Por: Artur Salada Ferreira, administrador do centro de negócios Lisboa Biz
O acontecimento que aqui venho recordar, de memória, resulta do gosto que desde jovem dediquei ao funcionamento da Bolsa de Lisboa e do impacto que a expressão “Comprar gato por lebre”, proferida por Cavaco Silva, teve na época.
Até à revolução de abril de 1974, a Bolsa mantinha uma atividade reduzida e muito primária.
O mais interessante para os investidores consistia na negociação à margem da Bolsa, trocando as cautelas representativas das ações transacionadas. O leilão era um acontecimento especial com os corretores a atuarem como pregoeiros.
Tudo era manual, inclusive o quadro onde iam sendo manualmente colocados os preços de oferta de compra e venda das ações que iam sendo leiloadas na sala pelos negociadores e corretores.
Nas minhas idas frequentes ao Terreiro do Paço não perdia uma sessão da Bolsa interessante e, sobretudo, uma paragem no Café-Restaurante Martinho da Arcada, o mais antigo de Lisboa, inaugurado pelo Marquês de Pombal a 2 de fevereiro de 1782.
Esta Bolsa morreu com a revolução de 1974, sobretudo com as nacionalizações de março de 1975. Calcula- se que dois terços da economia foi nacionalizada, incluindo toda a banca nacional.
A Bolsa manteve-se praticamente encerrada até 1977 e só em meados da década de 1980 renasce em força.

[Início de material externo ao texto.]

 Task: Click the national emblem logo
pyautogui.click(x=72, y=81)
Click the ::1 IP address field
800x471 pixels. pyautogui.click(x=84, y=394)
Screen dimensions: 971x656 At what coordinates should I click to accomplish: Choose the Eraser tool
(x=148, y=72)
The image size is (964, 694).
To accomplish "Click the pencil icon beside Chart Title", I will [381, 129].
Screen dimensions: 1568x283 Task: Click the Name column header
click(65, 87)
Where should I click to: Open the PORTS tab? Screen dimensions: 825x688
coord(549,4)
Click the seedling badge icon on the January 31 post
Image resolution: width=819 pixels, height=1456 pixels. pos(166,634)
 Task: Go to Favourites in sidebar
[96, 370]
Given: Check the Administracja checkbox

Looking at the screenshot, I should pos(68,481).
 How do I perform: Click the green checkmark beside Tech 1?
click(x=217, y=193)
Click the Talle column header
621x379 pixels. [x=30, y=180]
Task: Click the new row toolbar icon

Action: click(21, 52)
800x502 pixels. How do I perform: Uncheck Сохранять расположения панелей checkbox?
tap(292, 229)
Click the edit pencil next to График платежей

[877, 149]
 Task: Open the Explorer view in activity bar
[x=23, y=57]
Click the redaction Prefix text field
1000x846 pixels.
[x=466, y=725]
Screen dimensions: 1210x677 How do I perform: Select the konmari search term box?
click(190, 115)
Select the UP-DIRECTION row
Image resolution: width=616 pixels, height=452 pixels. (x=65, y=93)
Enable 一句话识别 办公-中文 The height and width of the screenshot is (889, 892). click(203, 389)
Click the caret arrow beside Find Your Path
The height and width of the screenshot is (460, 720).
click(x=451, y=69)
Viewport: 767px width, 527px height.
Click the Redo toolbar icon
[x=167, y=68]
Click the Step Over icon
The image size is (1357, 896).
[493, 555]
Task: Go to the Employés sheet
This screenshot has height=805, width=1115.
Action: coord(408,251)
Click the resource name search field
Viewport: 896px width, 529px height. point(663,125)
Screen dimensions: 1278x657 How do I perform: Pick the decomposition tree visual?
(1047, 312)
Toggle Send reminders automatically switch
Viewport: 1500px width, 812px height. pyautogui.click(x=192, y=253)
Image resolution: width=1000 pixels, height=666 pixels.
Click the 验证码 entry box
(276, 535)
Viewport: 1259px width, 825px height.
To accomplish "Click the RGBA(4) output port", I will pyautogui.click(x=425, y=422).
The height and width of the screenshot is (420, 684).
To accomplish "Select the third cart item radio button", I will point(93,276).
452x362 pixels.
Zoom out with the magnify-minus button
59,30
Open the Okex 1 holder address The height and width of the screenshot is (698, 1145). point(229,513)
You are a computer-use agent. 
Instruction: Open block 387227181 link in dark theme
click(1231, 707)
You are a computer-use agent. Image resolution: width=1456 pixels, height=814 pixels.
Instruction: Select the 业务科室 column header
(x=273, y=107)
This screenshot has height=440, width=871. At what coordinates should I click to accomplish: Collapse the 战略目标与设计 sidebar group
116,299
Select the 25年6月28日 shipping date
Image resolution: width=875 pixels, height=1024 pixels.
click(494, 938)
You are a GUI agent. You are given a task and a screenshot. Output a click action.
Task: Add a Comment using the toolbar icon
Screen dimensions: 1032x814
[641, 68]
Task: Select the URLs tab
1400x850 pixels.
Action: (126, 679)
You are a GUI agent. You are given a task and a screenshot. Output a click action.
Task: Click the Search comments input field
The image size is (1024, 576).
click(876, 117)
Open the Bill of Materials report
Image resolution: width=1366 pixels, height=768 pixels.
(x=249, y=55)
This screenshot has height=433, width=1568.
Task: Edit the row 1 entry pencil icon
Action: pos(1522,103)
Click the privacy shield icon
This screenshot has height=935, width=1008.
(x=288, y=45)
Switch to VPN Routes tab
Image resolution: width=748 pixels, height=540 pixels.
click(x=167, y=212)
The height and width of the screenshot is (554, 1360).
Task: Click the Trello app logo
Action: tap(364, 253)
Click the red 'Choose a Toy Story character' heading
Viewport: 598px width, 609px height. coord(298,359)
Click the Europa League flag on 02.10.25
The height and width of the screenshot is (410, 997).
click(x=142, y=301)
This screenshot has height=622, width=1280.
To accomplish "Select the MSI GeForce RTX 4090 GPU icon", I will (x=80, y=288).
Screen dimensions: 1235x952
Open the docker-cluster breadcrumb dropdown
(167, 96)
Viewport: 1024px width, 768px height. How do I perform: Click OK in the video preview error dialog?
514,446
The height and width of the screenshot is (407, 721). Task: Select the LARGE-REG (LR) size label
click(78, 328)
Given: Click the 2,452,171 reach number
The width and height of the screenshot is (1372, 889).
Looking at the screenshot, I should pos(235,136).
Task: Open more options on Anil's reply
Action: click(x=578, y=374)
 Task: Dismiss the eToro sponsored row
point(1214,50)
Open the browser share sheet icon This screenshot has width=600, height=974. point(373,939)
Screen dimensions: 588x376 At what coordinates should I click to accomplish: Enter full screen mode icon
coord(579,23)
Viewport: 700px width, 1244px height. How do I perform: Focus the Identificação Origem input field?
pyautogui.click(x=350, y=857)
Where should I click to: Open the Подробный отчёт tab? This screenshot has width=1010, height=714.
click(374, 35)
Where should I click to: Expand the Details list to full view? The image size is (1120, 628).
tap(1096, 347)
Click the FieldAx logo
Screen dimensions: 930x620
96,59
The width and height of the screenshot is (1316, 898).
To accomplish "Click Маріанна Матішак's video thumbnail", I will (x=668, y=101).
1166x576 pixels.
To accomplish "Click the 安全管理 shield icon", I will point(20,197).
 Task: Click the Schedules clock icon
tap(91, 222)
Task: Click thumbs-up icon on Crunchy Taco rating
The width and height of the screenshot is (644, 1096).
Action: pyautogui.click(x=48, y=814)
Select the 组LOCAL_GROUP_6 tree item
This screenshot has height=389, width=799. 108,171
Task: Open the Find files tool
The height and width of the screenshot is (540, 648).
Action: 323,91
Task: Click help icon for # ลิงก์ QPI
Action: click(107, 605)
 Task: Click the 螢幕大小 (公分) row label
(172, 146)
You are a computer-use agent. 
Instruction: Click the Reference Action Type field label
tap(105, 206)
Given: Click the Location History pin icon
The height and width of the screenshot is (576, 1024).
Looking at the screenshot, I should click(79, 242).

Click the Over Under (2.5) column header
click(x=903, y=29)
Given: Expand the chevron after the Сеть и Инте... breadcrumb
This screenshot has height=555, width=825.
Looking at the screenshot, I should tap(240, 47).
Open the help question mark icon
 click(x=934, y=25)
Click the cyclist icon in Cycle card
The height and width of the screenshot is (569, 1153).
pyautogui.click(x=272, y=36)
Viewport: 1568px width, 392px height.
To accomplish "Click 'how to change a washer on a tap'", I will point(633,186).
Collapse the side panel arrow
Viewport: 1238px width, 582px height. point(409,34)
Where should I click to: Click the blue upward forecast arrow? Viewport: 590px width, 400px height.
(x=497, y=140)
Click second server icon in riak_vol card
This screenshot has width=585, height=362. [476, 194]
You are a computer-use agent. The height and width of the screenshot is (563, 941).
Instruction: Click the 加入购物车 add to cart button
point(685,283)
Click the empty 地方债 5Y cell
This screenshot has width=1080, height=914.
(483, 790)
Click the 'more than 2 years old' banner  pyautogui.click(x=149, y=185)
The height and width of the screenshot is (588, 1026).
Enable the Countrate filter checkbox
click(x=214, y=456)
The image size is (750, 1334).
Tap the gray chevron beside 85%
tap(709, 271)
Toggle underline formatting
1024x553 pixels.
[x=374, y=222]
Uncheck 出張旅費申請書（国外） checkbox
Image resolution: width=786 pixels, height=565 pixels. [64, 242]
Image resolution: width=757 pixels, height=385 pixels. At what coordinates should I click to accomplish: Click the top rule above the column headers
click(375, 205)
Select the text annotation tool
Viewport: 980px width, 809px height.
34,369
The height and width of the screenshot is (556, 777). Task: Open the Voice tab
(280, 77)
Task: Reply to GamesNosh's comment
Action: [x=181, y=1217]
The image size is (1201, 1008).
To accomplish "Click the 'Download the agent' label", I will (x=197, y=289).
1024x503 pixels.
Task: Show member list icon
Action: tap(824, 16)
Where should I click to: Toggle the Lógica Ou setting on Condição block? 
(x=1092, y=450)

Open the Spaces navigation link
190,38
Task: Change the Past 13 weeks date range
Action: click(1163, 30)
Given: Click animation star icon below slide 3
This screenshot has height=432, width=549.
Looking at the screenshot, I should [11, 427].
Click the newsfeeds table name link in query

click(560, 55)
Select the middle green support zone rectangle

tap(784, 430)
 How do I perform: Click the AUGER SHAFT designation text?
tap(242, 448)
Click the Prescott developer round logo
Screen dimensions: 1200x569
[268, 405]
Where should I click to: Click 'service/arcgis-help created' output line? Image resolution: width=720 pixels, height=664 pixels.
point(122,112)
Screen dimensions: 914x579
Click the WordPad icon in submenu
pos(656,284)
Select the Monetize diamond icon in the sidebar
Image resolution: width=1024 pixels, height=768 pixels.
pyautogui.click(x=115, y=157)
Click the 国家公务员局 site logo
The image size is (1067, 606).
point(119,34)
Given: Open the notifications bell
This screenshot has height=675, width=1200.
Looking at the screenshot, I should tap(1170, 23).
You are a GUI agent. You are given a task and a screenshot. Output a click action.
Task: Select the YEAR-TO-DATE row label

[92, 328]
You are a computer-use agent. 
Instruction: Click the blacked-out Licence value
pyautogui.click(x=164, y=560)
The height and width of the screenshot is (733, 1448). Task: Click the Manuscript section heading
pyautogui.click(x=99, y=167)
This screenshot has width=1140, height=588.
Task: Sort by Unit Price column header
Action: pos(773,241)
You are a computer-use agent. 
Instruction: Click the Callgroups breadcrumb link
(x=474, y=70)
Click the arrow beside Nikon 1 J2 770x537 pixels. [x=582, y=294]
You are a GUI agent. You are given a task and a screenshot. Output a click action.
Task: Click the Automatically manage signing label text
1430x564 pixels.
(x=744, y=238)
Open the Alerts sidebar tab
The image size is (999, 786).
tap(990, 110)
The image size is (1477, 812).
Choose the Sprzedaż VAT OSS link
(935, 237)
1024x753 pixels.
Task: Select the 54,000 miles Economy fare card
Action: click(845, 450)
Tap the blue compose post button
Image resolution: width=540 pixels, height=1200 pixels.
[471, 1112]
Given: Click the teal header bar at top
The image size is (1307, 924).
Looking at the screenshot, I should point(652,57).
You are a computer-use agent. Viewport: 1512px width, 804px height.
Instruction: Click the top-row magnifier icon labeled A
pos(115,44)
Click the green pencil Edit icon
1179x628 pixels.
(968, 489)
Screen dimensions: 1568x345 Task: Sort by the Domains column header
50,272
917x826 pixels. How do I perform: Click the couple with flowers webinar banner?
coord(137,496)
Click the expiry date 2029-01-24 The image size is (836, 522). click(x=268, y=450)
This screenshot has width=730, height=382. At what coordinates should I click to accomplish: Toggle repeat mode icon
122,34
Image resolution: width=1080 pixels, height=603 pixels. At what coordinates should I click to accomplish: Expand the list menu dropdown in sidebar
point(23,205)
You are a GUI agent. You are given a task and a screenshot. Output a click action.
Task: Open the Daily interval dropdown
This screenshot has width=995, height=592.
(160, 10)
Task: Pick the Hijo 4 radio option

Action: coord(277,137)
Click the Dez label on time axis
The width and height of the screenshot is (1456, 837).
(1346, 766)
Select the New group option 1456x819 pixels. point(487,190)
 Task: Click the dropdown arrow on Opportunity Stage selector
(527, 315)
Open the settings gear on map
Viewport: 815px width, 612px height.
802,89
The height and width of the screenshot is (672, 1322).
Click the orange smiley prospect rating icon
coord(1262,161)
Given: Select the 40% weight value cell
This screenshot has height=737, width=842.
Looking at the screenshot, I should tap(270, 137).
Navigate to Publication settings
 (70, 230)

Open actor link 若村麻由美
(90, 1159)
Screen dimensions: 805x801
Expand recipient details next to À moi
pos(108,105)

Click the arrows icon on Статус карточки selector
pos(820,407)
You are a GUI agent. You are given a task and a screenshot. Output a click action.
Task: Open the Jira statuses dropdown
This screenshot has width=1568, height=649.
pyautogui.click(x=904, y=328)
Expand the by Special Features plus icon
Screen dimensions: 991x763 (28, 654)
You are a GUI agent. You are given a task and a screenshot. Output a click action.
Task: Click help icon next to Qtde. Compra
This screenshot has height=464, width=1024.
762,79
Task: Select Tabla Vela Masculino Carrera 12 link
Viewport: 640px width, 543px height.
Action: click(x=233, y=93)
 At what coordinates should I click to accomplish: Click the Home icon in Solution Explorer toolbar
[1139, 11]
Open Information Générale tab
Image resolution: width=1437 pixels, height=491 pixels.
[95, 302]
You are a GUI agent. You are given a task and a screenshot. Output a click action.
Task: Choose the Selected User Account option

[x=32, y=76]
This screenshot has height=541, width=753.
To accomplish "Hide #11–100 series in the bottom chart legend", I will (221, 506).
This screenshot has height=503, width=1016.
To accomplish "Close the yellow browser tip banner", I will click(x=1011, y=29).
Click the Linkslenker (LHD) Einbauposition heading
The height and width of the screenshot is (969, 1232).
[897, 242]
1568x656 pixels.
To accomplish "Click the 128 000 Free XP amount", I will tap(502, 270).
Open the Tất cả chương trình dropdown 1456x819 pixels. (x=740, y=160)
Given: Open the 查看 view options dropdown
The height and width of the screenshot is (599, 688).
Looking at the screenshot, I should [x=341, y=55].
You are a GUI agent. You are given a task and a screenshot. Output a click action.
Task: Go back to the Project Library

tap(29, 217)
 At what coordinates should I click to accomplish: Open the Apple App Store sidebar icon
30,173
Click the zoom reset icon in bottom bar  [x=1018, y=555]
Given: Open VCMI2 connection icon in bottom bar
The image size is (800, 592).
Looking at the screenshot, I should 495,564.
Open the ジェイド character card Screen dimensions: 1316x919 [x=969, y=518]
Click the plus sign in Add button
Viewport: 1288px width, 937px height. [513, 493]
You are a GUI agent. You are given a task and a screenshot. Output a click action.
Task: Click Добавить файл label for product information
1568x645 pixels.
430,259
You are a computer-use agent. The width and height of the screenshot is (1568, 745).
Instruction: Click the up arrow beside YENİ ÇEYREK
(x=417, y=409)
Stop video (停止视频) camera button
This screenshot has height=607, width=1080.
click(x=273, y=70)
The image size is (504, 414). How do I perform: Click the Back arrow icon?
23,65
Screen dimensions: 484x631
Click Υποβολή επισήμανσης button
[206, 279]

Atrever-me-ia a considerar 1985 como o ano de arranque da nova Bolsa, conhecida à época pela Lei Sapateiro (jurista autor do novo quadro legal da Bolsa, publicado em 1977).
O ministro Miguel Cadilhe apela aos empresários para que se financiem na Bolsa para capitalizar as suas empresas em vez de recorrerem a empréstimos que conduzem ao seu endividamento.
O apelo foi ouvido e, por essa altura (1985), inicia se um processo de Capitalismo Popular no qual todos querem participar.
Por esta altura (junho de 1985) inicia a atividade o BCP, que passa a ser uma referência para o mercado, por ser o primeiro banco privado depois da revolução e modernizar métodos de abordar a atividade bancária.
Convive-se com a sensação de um certo elevador social que as reformas levadas a cabo por Cavaco Silva deixavam na população, bem como a perspetiva de vir a integrar o movimento de criação na Europa de um tempo mais próspero para todos.
É o tempo louco das OPV – Operações Públicas de Venda, em que todo o papel impresso era comprado, sem que o investidor tivesse conhecimento da situação económica e financeira da empresa de que estava a querer ser proprietário – às vezes nem sabia qual a atividade da empresa.
Aos balcões bancários formavam se filas a solicitar a subscrição de tudo o que estivesse à venda.
Entretanto, na Bolsa verificavam-se aumentos de 2, 3 pontos ao dia.
Começou a gerar-se uma autêntica bola de neve que crescia a um ritmo assustador para quem tinha consciência do que estava a acontecer.
Citando de memória, diria que Belmiro de Azevedo foi o campeão das OPV, cujos recursos permitiram expandir os negócios da Sonae, sobretudo na distribuição pelos conhecidos Continente e Modelo.
Isto é, o Capitalismo Popular contribuiu para o desenvolvimento dos grupos económicos.
Numa entrevista à RTP a 13 de outubro de 1987, Cavaco Silva, mostrou-se muito preocupado com a evolução do valor das ações e que alguns investidores estariam a “comprar gato por lebre”.
No dia seguinte, a Bolsa caiu 4% e alguns setores criaram a ideia de que Cavaco Silva tinha afundado a Bolsa.
Esta atribuição de culpa não faz sentido, é injusta e a prová-lo está o facto de que as Bolsas de todo o Mundo ’crasharam’ à volta de 20% no dia 19 de outubro de 1987.
O prejuízo que a maioria dos populares sofreu transformou-se em capital que fortaleceu alguns grupos económicos.
O Capitalismo Popular ruía estrondosamente mas deixava o seu contributo à economia portuguesa, dando músculo financeiro aos grupos económicos que lideraram as OPV.